> **STATED EXERCISE**:
Rewrite everything from the start of the material down to the line containing "tap(1390, 440)", changing "overflow menu" to "settings menu" and leaving all else as it is. Leave the pictures out of your answer.

* start SOURCE RECORDS *

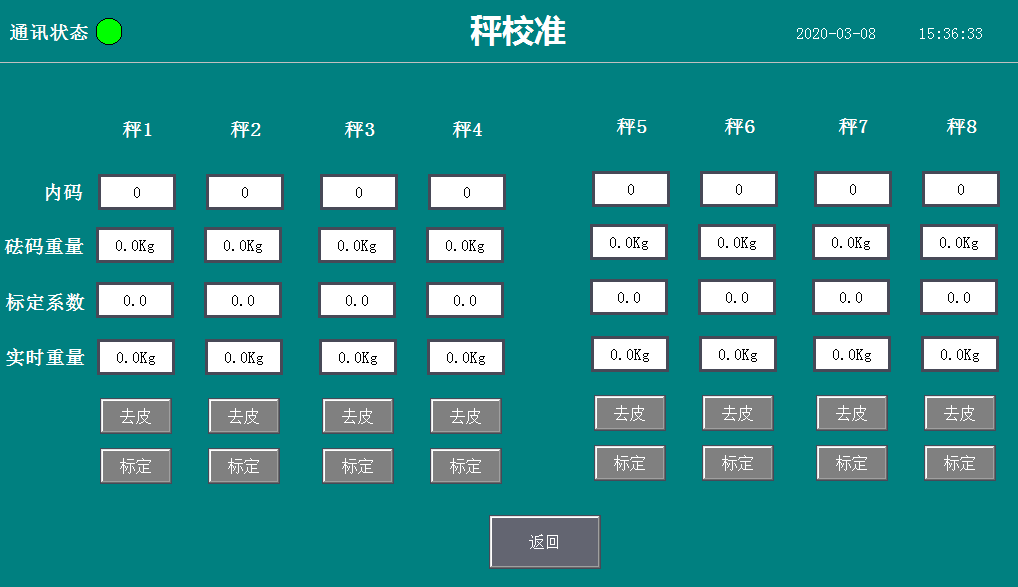Viewport: 1018px width, 587px height.
Task: Click the weight value field of scale 6
Action: [737, 242]
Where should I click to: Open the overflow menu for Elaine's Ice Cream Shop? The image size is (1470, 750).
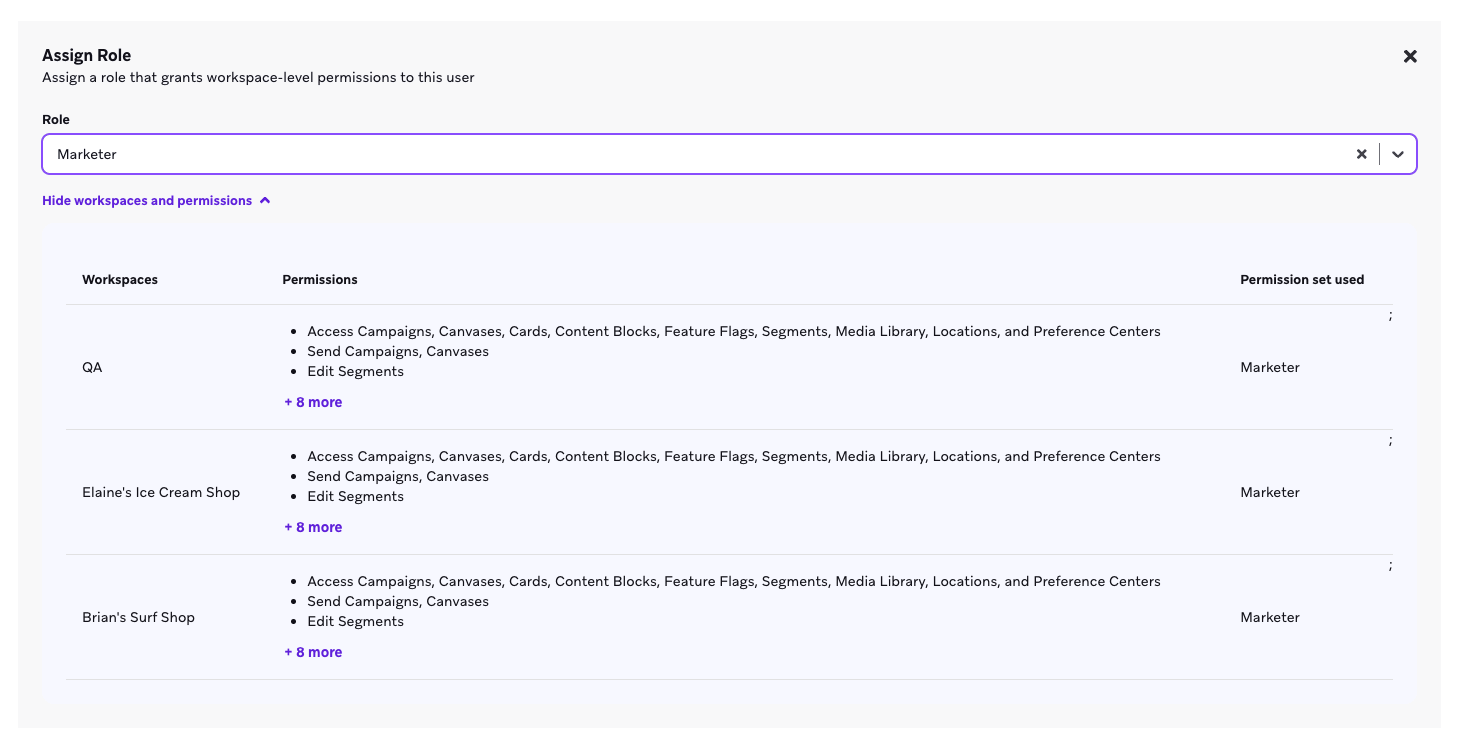tap(1390, 440)
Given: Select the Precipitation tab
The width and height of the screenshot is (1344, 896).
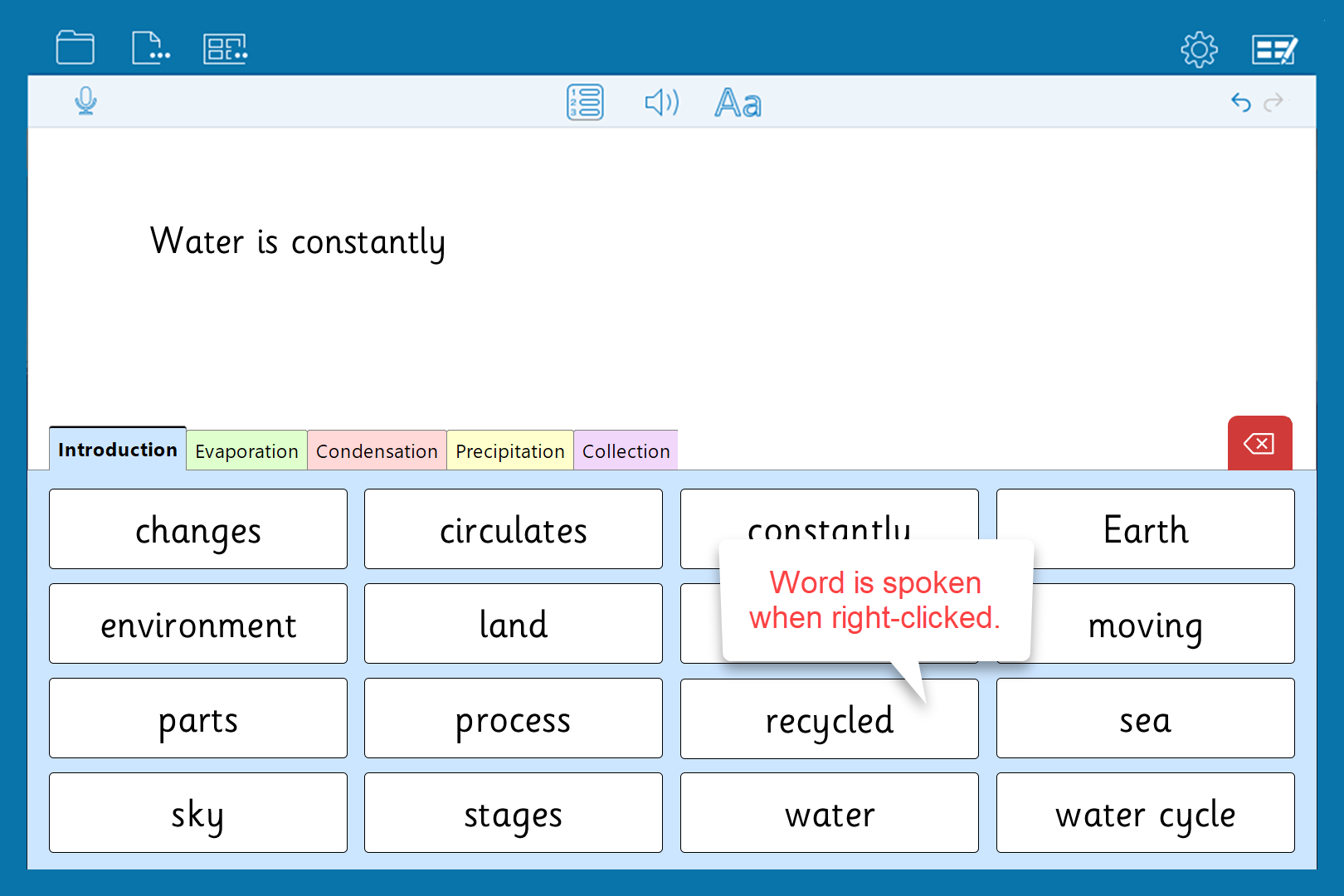Looking at the screenshot, I should coord(509,451).
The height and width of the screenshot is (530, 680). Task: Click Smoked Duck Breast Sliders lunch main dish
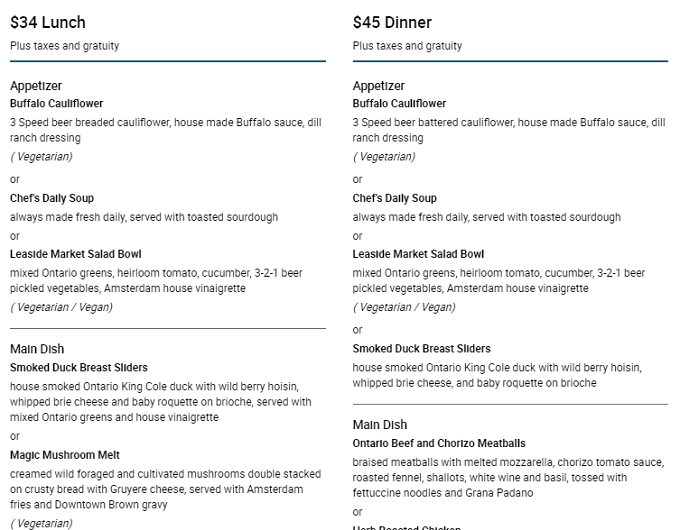[79, 368]
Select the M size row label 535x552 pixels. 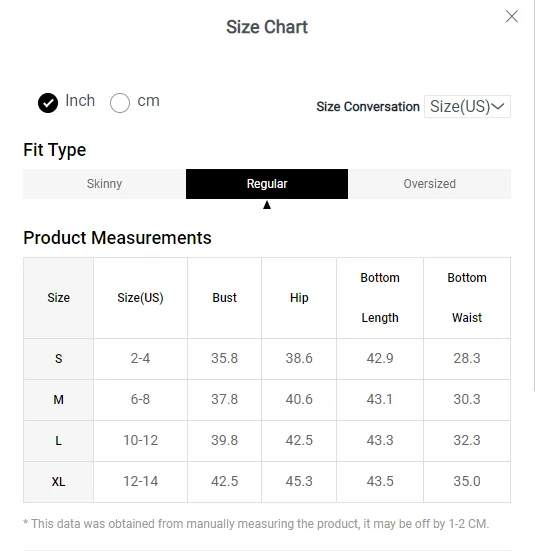pos(58,400)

* end SOURCE RECORDS *

> **REPLY**:
Viewport: 1018px width, 587px height.
Task: Click the weight value field of scale 6
Action: [737, 242]
Where should I click to: Open the settings menu for Elaine's Ice Cream Shop? The image size is (1470, 750).
tap(1390, 440)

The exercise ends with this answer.